13 yıldan beri bir türlü siyasal istikrarı tutturamayan Hollanda nihayetinde aşırı sağcı ve İslam düşmanı bir liderin seçimleri kazandığı ülke oldu. Bir zamanların en liberal Avrupa ülkelerinden birisi olan Hollanda’daki bu gelişme Avrupa Birliği’nin ereye doğru yöneldiğinin işaretlerini de vermektedir. Avrupa, artık aşırı sağın tahakkümüne doğru adım adım ilerliyor.

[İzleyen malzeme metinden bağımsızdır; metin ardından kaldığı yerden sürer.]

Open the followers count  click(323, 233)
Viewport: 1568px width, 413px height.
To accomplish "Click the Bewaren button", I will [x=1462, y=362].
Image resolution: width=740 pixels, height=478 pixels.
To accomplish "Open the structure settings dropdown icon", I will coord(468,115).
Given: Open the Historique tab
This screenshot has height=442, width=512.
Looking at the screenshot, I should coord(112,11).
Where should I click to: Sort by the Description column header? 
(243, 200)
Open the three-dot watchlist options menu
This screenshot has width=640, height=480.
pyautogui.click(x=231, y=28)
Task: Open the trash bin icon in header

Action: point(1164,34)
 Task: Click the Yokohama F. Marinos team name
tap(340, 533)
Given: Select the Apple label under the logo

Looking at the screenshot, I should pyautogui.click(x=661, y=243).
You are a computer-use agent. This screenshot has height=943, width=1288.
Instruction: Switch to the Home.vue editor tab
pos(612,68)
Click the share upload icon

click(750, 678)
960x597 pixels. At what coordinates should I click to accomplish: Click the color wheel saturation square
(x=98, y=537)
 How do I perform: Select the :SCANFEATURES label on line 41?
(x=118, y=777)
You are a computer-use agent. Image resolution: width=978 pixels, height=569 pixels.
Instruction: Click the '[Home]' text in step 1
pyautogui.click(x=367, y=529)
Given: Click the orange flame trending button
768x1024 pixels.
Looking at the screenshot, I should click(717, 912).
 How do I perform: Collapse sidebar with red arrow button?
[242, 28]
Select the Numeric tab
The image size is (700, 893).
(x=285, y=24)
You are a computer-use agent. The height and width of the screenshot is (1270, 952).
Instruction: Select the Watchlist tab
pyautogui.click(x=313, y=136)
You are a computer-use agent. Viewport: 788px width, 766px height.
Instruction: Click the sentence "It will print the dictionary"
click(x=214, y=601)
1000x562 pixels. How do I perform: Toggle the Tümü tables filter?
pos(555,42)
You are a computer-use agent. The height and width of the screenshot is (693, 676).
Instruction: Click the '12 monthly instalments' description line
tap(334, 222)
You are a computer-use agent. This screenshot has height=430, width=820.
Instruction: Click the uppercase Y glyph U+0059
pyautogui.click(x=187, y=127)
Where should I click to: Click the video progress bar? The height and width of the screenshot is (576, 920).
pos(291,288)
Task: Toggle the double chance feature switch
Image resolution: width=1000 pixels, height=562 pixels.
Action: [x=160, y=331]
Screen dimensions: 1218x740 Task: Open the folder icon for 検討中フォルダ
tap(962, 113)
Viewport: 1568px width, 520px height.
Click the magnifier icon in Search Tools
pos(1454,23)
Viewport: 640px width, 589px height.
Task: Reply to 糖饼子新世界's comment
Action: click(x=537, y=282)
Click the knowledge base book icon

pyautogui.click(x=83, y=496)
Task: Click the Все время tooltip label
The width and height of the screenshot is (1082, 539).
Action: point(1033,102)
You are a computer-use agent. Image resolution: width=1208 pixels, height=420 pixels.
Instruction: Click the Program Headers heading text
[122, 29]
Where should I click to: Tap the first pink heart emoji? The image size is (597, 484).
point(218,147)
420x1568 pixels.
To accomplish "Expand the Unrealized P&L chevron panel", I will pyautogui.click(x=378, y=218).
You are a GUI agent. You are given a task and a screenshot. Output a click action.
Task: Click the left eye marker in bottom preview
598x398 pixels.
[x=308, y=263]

Geert Wilders, Hollanda’da son 13 yılda yürütülen sağ politikaların meyvesini kendi partisine yönlendirmeyi başardı. Böylece, 13 yıllık Mark Rutte iktidarının ekonomik ve sosyal politikalarındaki başarısızlığı Wilders’i zirveye ulaştırdı.

Wilders 150 sandalyeli parlamentoda 37 milletvekili çıkarırken, 13 yıllık iktidarı elinde tutan Mark Rutte’nin partisi ise sadece 24 milletvekili elde edebildi.

Wilders’in iktidara yürüyüşü ile Avrupa sağının iktidara yürümesi arasında bir paralellik olup olmayacağı şimdi tartışmaya açılabilir.

ALMANYA’DA AFD ANKETLERDE ZİRVEYİ ZORLUYOR

Gelinen noktada Avrupa’da aşırı sağın iktidara en yakın olduğu ülkelerden birisinin Almanya olduğu söylenebilir. Zira, son yapılan kamuoyu yoklamaları aşırı sağcı Almanya için Alternatif (AfD) partisinin ikinci parti olduğunu ortaya koydu. Sosyal demokratlarla Yeşiller, AfD’nin gerisinde kalmıştır. AfD’nin oy oranı bu hâliyle yüzde 21’i buldu.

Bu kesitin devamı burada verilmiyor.